Re: [HACKERS] Default Stats Revisited

2004-03-12 Thread Simon Riggs
Josh Berkus
  But possible more error prone.  If you crank up the default
statistics
 to
  50, but the index default is still 25...  OTOH, you could always
have
 the
  setting of used for index default be whichever is greater... hmmm.
 
 Well, I'm not 100% opposed to a multiplier.   I'd like to take a poll
of
 DBAs
 to find out which they would find more accessable.   But since most
people
 seem to be ignoring this thread, I'm not sure we'll get much response
...

...very interesting thoughts overall. I note that your idea has a very
strong basis and is pretty much suggested to us, since it forms part of
the allowable specification of TPC-H: - so let's do it!
 
I enclose the following TPC-H text. Section 5.2.8, p.103, TPC Benchmark
H (Decision Support), Standard Specification, revision 2.1.0:
5.2.8 The gathering of statistics is part of the database load (see
Clause 4.3) but it also serves as an important configuration
vehicle, particularly for the query optimizer. In order to satisfy the
requirements of Clause 5.2.7, it is desirable
to collect the same quality of statistics for every column of every
table. However, in order to reduce processing
requirements, it is permissible to segment columns into distinct classes
and base the level of statistics collection for
a particular column on class membership. Class definitions must rely
solely on schema-related attributes of a column
and must be applied consistently across all tables. For example:
. membership in an index;
. leading or other position in an index;
. use in a constraint (including a primary or foreign key
relationships).
Statistics that operate in sets, such as distribution statistics, should
employ a fixed set appropriate to the scale factor
used. Knowledge of the cardinality, values or distribution of a non-key
column as specified in Clause 4 cannot be
used to tailor statistics gathering.

Based upon that, might we add slightly to your index stats suggestion
slightly and include constraint-member columns also?

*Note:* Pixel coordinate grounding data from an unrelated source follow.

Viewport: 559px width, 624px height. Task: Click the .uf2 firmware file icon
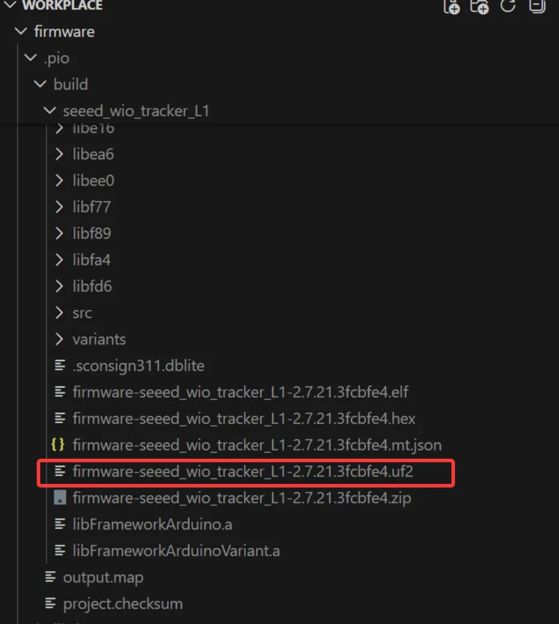coord(60,471)
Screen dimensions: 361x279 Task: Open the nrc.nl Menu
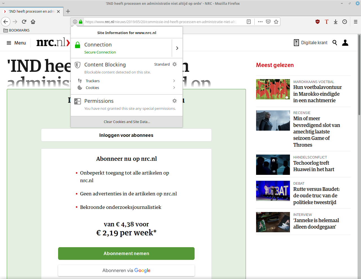16,43

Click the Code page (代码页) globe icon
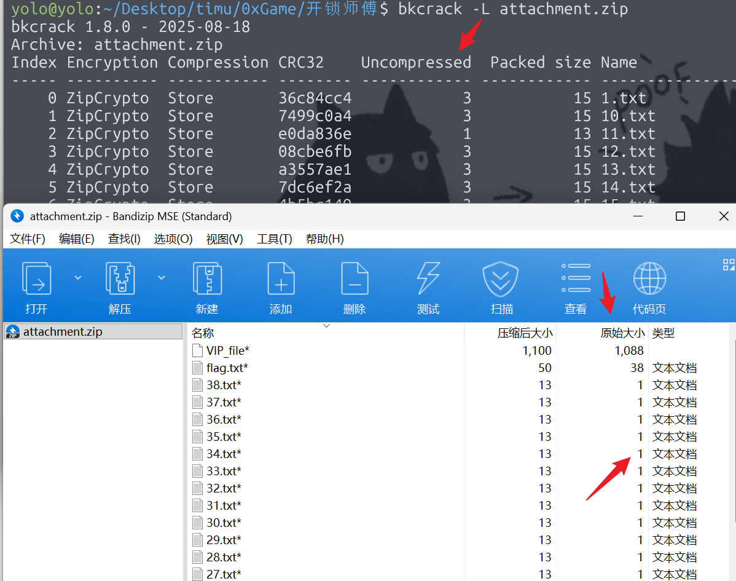(x=649, y=280)
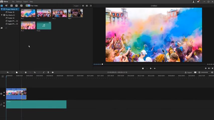This screenshot has height=120, width=214.
Task: Click the Undo arrow in timeline toolbar
Action: tap(8, 72)
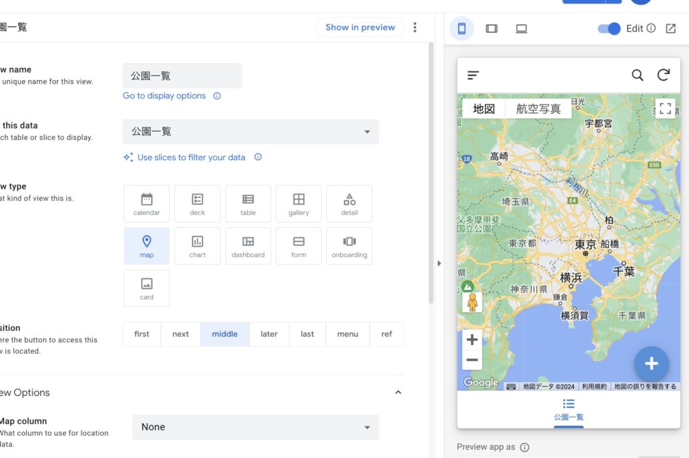Open the Go to display options link
689x458 pixels.
pos(164,96)
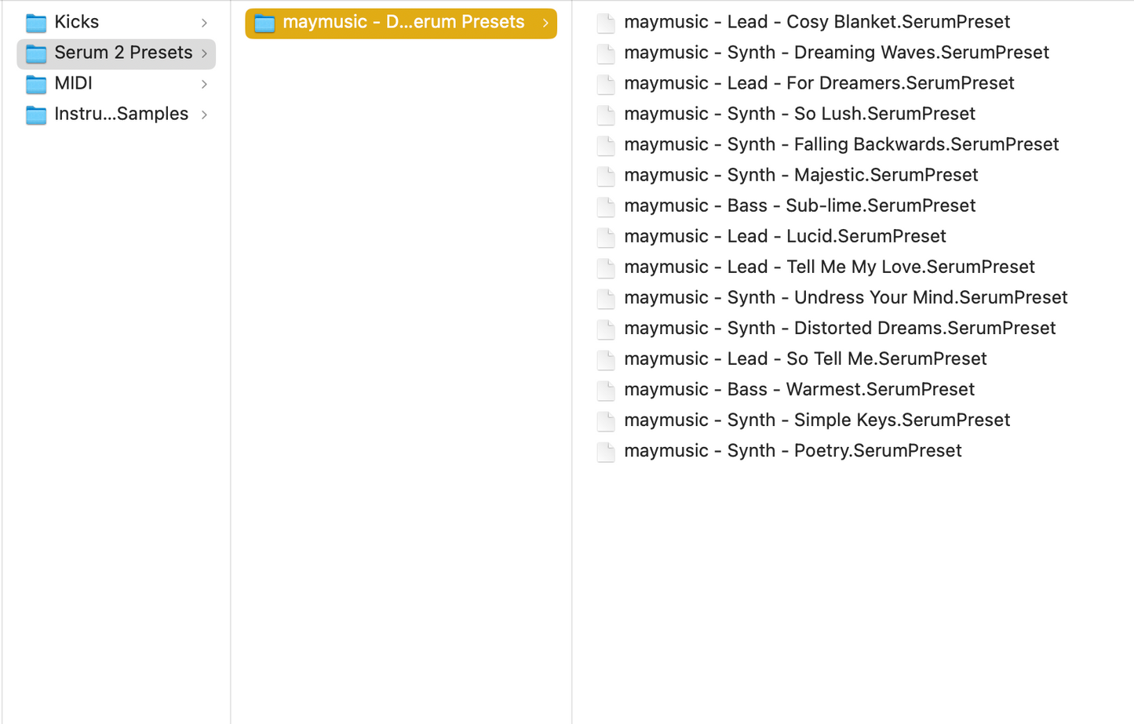Expand the MIDI folder chevron
Image resolution: width=1134 pixels, height=724 pixels.
(204, 83)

Overall, the problem you highlighted is:
- if default stats is 10 and we don't think that is very useful, then
clearly that should change, yet we are performance constrained

I would note that DB2 uses default 20, as does Teradata. Oracle uses 75
histogram buckets as default. Clearly, 10 is not the accepted
view...but I'm sure I'll be shot down for such thinking.

You set me thinking about another possible solution:
My understanding is that the default for stats on PostgreSQL is
collect, whereas on other systems it is don't collect (until
instructed). i.e. we collect stats on all columns by default. That's
good, but the end result is that it is slower than the other default.
[That might be important because dynamic sampling is not yet
implemented, not sure]

If we had the option not to collect stats at all on most columns, then
that would speed things up, wouldn't it (just as TPC-H pretty much
says). Perhaps it might be better to offer an option to alter that
default? It seems that DEFAULT_STATISTICS_TARGET cannot be set to no
thanks. If you could turn off the collection of what we seem to be
agreeing is a relatively pointless collection of statistics, would that
not improve stats collection performance? If set to 0, only collect
number of nulls, number of distinct values, max and min.

Turning off stats-by-default and yet ramping up the collection target
where it is needed sounds good for TPC-H/DBT-3 environments - and will
likely even improve perf numbers on the actual tests! 

..this might also allow us to rename the two parameters, just as was
recently done with work_mem etc..

statistics_target_default   0  -- i.e. don't collect by default
statistics_target_index 100

I would also suggest a further class of columns for statistics
collection:

statistics_target_text

which would include all fields with length  32 (pick a limit...), since
these are very frequently all unique.
Setting these to -1 would mean they use the statistics_target_default
value, which would be their default setting.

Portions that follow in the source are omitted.